Evaluation and Benchmarking

Trajectory-Level Evaluation

14m read

Trajectory-Level Evaluation: Judging the Reasoning Path

Beyond Final Answers

Most evaluation frameworks ask a single question: did the agent get the right answer? This is necessary but not sufficient. An agent that gets the right answer via a broken reasoning path is brittle — it succeeded by luck and will fail on slightly different inputs.

Trajectory-level evaluation examines the entire path from task to answer: every thought, every tool call, every observation. This reveals whether the agent:

  • Used the minimum number of steps (efficiency)
  • Called the right tools in the right order (precision)
  • Avoided hallucinating tool outputs (faithfulness)
  • Recovered gracefully from intermediate errors (resilience)
  • Followed expected reasoning patterns (alignment with gold trajectories)

What Is a Trajectory?

A trajectory is the complete, ordered sequence of steps an agent took during a single task execution:

from dataclasses import dataclass, field
from typing import Literal, Any
from datetime import datetime


@dataclass
class TrajectoryStep:
    """A single step in an agent's execution trajectory."""
    step_id: int
    step_type: Literal["thought", "tool_call", "observation", "answer"]
    content: str                        # The thought text, tool input, or observation
    tool_name: str | None = None        # For tool_call steps
    tool_input: dict | None = None      # Parsed tool arguments
    tool_output: Any = None             # For observation steps
    timestamp: str = field(
        default_factory=lambda: datetime.utcnow().isoformat()
    )
    latency_ms: float = 0.0
    tokens_used: int = 0
    error: str | None = None            # If tool call raised an exception


@dataclass
class AgentTrajectory:
    """Complete execution record for one agent task."""
    task_id: str
    task_input: str
    steps: list[TrajectoryStep] = field(default_factory=list)
    final_answer: str | None = None
    succeeded: bool = False
    total_tokens: int = 0
    total_latency_ms: float = 0.0
    metadata: dict = field(default_factory=dict)

    def tool_calls(self) -> list[TrajectoryStep]:
        return [s for s in self.steps if s.step_type == "tool_call"]

    def unique_tools_used(self) -> set[str]:
        return {s.tool_name for s in self.tool_calls() if s.tool_name}

    def error_steps(self) -> list[TrajectoryStep]:
        return [s for s in self.steps if s.error is not None]
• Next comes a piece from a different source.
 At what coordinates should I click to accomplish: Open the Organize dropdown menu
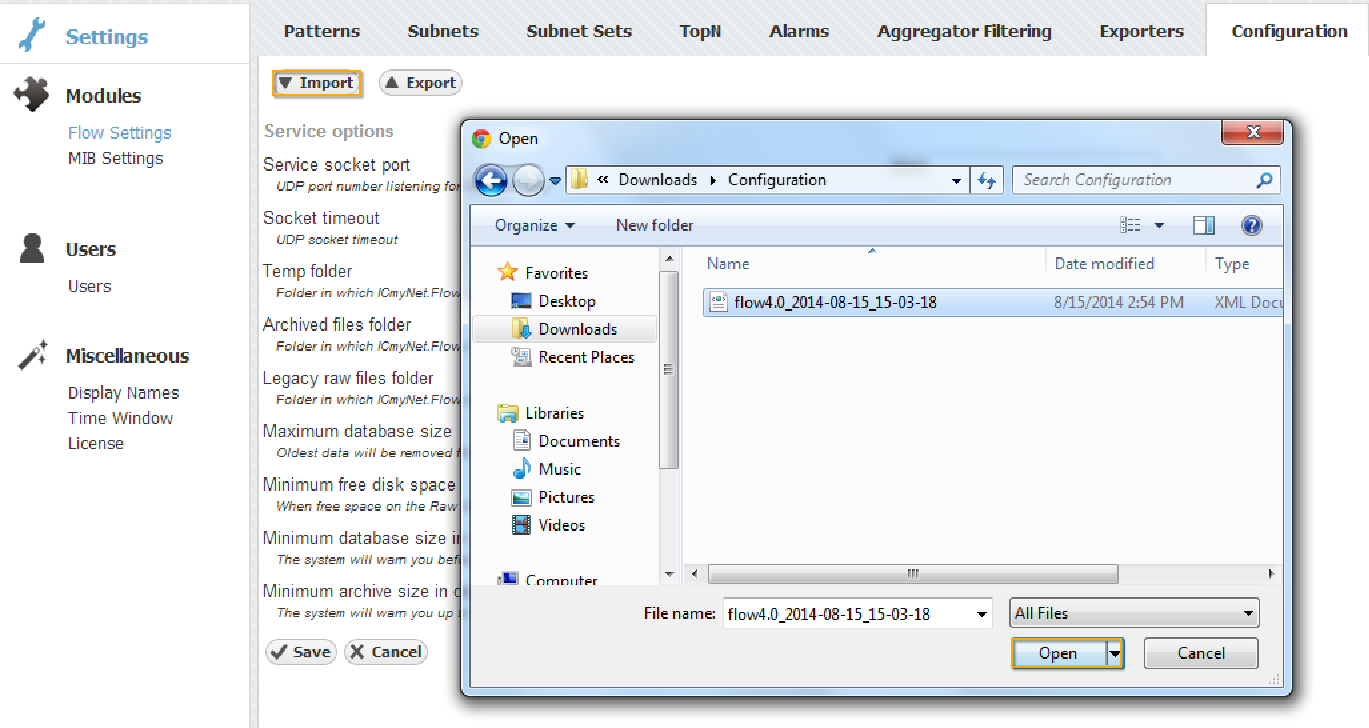(x=533, y=225)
Logging Trajectories in Practice

To evaluate trajectories, you must first capture them. Here is a LangChain callback handler that logs every agent step:

from langchain_core.callbacks import BaseCallbackHandler
from langchain_core.outputs import LLMResult
import json
import time


class TrajectoryLogger(BaseCallbackHandler):
    """
    LangChain callback handler that captures full agent trajectories.
    Attach to an AgentExecutor to log every step automatically.
    """

    def __init__(self, task_id: str):
        self.task_id = task_id
        self.trajectory = AgentTrajectory(task_id=task_id, task_input="")
        self._step_counter = 0
        self._tool_start_time: float | None = None

    def _next_step_id(self) -> int:
        self._step_counter += 1
        return self._step_counter

    def on_agent_action(self, action, **kwargs):
        """Called when the agent decides to call a tool."""
        self._tool_start_time = time.monotonic()
        step = TrajectoryStep(
            step_id=self._next_step_id(),
            step_type="tool_call",
            content=str(action.tool_input),
            tool_name=action.tool,
            tool_input=action.tool_input
            if isinstance(action.tool_input, dict)
            else {"input": action.tool_input},
        )
        self.trajectory.steps.append(step)

    def on_tool_end(self, output: str, **kwargs):
        """Called when a tool returns its result."""
        latency = 0.0
        if self._tool_start_time is not None:
            latency = (time.monotonic() - self._tool_start_time) * 1000
            self._tool_start_time = None

        step = TrajectoryStep(
            step_id=self._next_step_id(),
            step_type="observation",
            content=output,
            tool_output=output,
            latency_ms=latency,
        )
        self.trajectory.steps.append(step)

    def on_tool_error(self, error: Exception, **kwargs):
        """Called when a tool raises an exception."""
        step = TrajectoryStep(
            step_id=self._next_step_id(),
            step_type="observation",
            content=f"ERROR: {error}",
            error=str(error),
        )
        self.trajectory.steps.append(step)

    def on_agent_finish(self, finish, **kwargs):
        """Called when the agent produces its final answer."""
        self.trajectory.final_answer = finish.return_values.get("output", "")
        step = TrajectoryStep(
            step_id=self._next_step_id(),
            step_type="answer",
            content=self.trajectory.final_answer,
        )
        self.trajectory.steps.append(step)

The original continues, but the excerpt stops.